Oceanus: What does the variable ballast system do?

Fran: It’s a series of titanium spheres that can hold water and air to help the sub achieve neutral buoyancy underwater. When we go to depth, we drop some of the weights that brought Alvin down. We want to be neutral so we don’t have to use our thrusters to maintain position vertically in the water. So we pump water in or out of the system to achieve neutral buoyancy. Alvin is a battery-powered vehicle, so we want to be as efficient as possible.

The new system has to be able to withstand the higher pressures at 6,500 meters operating depth, so it needed thicker-walled spheres, thicker-walled plumbing, new valves, and a new high-pressure pump.

Oceanus: What part of the ballast system are you working on now?

Fran: I am designing a new pump, which is sort of the heart of the system. It’s the main pump for pumping seawater in and out. The current one is a very impressive thing but it is complex, expensive, and didn’t meet our needs for this overhaul. So we switched to a hydraulicly powered intensifier pump.

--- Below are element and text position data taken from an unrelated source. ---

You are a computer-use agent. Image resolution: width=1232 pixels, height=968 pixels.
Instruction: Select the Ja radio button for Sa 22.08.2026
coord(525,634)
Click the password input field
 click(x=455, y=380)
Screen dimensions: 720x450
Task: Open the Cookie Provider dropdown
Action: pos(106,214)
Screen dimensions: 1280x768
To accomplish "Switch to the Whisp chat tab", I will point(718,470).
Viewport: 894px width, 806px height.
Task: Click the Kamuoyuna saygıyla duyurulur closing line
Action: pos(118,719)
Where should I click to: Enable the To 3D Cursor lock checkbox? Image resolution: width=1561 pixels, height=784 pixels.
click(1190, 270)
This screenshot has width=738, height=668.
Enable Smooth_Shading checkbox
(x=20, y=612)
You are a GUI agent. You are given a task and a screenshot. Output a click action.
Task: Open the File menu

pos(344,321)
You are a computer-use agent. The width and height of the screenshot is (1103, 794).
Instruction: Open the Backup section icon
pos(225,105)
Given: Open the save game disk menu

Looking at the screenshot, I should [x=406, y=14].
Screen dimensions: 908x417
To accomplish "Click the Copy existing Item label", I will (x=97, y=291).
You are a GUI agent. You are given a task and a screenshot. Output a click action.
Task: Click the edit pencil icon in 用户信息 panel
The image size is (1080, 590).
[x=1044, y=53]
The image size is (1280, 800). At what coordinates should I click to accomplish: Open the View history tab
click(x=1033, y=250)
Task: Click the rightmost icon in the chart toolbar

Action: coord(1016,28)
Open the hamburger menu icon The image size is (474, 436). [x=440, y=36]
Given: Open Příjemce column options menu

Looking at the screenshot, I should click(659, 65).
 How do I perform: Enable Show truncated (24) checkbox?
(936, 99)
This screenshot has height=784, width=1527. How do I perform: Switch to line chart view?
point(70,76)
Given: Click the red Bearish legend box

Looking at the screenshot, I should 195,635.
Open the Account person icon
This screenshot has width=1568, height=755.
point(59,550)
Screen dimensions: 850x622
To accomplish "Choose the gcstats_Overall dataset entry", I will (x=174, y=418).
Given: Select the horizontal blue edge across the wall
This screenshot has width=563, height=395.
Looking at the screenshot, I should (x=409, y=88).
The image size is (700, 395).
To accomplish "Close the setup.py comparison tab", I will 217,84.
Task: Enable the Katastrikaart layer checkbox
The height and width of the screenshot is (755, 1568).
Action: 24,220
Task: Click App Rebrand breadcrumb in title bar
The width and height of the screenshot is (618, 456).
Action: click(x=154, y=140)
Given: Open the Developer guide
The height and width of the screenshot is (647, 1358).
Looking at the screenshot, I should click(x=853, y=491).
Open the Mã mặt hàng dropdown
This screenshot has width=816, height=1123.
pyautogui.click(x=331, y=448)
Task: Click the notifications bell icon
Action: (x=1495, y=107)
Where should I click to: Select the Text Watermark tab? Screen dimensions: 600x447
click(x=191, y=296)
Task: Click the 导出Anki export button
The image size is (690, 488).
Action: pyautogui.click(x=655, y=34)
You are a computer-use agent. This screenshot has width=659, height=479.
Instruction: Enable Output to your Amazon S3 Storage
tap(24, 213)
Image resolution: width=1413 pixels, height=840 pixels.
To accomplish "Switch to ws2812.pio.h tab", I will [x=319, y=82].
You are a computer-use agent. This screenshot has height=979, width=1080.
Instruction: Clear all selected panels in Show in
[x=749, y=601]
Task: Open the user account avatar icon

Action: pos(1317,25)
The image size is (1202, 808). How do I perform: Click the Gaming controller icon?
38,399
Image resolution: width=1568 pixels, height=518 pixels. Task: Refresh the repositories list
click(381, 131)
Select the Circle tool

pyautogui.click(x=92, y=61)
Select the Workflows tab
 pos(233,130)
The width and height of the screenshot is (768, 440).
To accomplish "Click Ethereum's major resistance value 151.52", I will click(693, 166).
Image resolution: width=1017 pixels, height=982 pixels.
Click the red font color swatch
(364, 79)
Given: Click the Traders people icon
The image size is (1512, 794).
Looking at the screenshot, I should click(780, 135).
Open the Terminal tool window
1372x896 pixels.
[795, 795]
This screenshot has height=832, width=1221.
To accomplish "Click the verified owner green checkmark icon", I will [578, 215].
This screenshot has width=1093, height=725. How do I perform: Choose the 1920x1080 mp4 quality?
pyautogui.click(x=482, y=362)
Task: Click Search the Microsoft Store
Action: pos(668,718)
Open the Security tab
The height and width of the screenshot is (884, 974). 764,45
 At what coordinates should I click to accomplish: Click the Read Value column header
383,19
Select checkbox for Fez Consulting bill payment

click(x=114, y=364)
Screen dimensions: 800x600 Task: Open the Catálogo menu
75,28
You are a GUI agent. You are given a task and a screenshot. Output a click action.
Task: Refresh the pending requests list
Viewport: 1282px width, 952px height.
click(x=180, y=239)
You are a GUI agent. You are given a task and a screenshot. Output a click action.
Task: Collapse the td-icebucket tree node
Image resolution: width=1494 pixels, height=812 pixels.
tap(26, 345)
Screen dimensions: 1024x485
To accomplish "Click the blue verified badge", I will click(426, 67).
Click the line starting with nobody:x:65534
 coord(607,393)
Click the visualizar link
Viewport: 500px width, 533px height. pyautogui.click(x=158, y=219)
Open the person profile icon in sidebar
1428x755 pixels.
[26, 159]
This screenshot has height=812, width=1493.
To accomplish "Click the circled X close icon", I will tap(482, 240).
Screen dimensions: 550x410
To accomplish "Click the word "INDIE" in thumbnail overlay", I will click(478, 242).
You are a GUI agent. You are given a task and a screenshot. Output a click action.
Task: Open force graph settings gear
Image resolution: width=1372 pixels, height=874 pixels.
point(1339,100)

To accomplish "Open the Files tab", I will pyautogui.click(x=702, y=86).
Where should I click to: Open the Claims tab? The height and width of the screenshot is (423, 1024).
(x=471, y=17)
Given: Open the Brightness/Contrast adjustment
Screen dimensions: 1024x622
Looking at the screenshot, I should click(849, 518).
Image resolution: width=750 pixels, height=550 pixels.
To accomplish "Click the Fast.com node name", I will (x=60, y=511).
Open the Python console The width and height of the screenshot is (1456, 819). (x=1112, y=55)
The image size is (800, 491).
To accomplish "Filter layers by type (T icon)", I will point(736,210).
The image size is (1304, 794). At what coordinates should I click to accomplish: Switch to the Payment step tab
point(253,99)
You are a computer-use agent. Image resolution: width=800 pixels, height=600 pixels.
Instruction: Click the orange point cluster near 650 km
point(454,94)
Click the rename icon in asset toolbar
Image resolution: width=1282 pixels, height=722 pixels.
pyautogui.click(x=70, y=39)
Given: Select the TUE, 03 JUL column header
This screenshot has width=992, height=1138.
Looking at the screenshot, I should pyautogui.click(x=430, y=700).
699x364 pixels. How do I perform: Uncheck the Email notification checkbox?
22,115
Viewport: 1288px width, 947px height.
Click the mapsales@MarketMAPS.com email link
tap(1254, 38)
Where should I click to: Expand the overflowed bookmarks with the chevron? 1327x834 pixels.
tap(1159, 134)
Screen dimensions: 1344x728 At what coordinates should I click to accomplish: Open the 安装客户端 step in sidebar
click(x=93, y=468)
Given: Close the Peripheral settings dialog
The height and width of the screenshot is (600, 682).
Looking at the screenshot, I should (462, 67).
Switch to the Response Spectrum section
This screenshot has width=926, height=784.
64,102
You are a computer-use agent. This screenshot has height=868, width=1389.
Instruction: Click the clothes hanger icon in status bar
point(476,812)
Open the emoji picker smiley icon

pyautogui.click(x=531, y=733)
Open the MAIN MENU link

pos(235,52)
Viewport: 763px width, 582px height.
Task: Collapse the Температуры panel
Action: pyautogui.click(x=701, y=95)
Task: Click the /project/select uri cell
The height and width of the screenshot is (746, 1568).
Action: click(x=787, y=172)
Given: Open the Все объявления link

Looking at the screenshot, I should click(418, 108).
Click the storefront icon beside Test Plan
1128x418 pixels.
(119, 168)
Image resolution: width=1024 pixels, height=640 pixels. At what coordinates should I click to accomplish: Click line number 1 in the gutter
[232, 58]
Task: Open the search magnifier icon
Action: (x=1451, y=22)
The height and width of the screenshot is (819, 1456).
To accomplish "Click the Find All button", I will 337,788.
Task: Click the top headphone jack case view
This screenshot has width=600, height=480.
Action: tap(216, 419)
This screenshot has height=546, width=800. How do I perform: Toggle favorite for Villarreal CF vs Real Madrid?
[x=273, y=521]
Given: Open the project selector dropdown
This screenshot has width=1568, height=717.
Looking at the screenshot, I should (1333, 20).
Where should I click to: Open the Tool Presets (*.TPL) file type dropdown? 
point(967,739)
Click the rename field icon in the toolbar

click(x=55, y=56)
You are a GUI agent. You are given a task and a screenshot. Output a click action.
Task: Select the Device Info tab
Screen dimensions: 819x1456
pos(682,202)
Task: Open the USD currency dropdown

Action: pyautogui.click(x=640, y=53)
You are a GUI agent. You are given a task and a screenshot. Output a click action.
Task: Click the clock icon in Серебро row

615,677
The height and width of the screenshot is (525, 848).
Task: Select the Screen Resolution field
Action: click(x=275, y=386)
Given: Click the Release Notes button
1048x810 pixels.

We found an off-the-shelf pump that’s commercially available, but it kept breaking every time we tested it. We went through multiple iterations with them and finally it made sense to just do it ourselves. We paid for the drawings, then I modeled all the drawings and made all the tweaks. We redesigned the check valves and changed all the materials. These are complex parts, with lots of machining operations and crazy materials. They are titanium and have high-pressure seals and bearings, and it’s all made to very tight tolerances.

Now that we’ve settled on a design, we’re torture testing it, trying to find out how long until this thing breaks, so we know how long we can use it before we need to service it. It’s up at the pressure test facility at 10,000 PSI, basically pressure testing itself. The plan after that is to hang it off the dock and let it go for a long time in salt water.

Francis Elder loads the new variable ballast pump into the chamber at WHOI's pressure test facility. (© Daniel Hentz Photography)

Oceanus: What is one of the biggest challenges of getting Alvin to these extreme depths?

Fran: I don’t think it is going to be too hard to get down to 6,500 meters. The real test is when Alvin goes to work. What makes Alvin different is that it is not just about going there. It’s got to work and it’s got to work hard for a long time in a really harsh environment. This is a reality of working in the ocean. But Alvin also has to work reliably all year long without getting serviced. This is no easy task, and the real challenge will be making it work every day until the next overhaul.

Oceanus: What is one thing that you wish the public knew about Alvin?

Fran: People have this conception that the sub is antiquated in some way—but it’s not. We are continually applying new technology to how Alvin runs. It’s been 50 years of tweaking, and that’s what makes the sub so reliable.